For a larger firm, there is also more likely an IT Director, CIO or even a CISO already in place.  Such positions necessarily bring with them certain advanced practices that can be found in the ACC’s suggested best practices.  On the other hand, in a law firm with no such position in place – nor the money or desire to create one, the Office Manager is often tasked with squeezing out the most security from the smallest possible budget.  In that instance, firewalls and proper endpoint protection are necessary baseline defenses.  Also, the use of certain cloud security vendors – including those providing encryption or phishing-detection email services, can end up being a cost-effective step up in security.   Applying the NIST Cybersecurity Framework or getting ISO certified is far fetched to say the least.

No matter what the size and level of sophistication law firms will always remain low-hanging fruit for dedicated thieves looking for some good data to steal.  To that end, the ACC’s grandiose best practices can only be perceived as a beneficial and necessary step in the right direction.

Privacy Shield Is not in play

On March 2, 2017, Věra Jourová – the Justice on the European Commission tasked with “Consumers and Gender Equality” recently raised a vague concern as to whether the Privacy Shield could withstand President Trump’s recent immigration executive order.  She said “If there is a significant change, we will suspend”.  This minimalist threat, however, seems more like an attempt to play up her visit to the White House in late March.

Privacy Shield is the data-transfer agreement negotiated by the United States and the European Union in February 2016 that is now relied upon by many international firms transferring and maintaining personal data between the EU and US.   Given that it was a court challenge that ultimately gave rise to Privacy Shield, it will always be subject to threat from legal action.  In fact, the ACLU and Human Rights Watch has already tried to stir the pot by sending a letter to the EU Commission after Trump’s recent executive action on immigration.  It is not clear why the American Civil Liberties Union would care about the privacy rights of those in the EU but that is left for a separate discussion.
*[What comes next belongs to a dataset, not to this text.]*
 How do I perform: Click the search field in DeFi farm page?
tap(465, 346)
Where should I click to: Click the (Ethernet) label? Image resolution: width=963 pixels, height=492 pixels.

To nip all of this in the bud, on February 22, 2017, Acting Federal Trade Commission Chairman Maureen Ohlhausen previously said that the immigration order would not in any way affect the FTC’s enforcement of the Privacy Shield given that order does not impact commercial activity.  To that end, Commissioner Jourová also previously said she was “not worried” but remained vigilant regarding the order.

There are lawyers who believe that Privacy Shield may be in play due to the President’s activities.  For example,  Aaron Tantleff of Foley & Lardner LLP is reported as saying “certain actions being taken by this administration could lead to the suspension of Privacy Shield. We may leave the EU Commission and Parliament with no choice.”  Such vague missives may be good at percolating new business but do not represent a pragmatic perspective regarding Privacy Shield’s real threat.

Given the now entrenched nature of Privacy Shield and the vested interest EU and US business interests have in its continued implementation, it appears only another judicial blow based on the lack of data security will derail it – requiring the same sort of EU court ruling based on NSA data collection that ultimately cut down the predecessor Safe Harbor rules in the first place.  Simply put, until the new Administration’s activities adversely impact the security of personal data by mass collecting data or forcing companies to compromise data security features there is not much to worry about.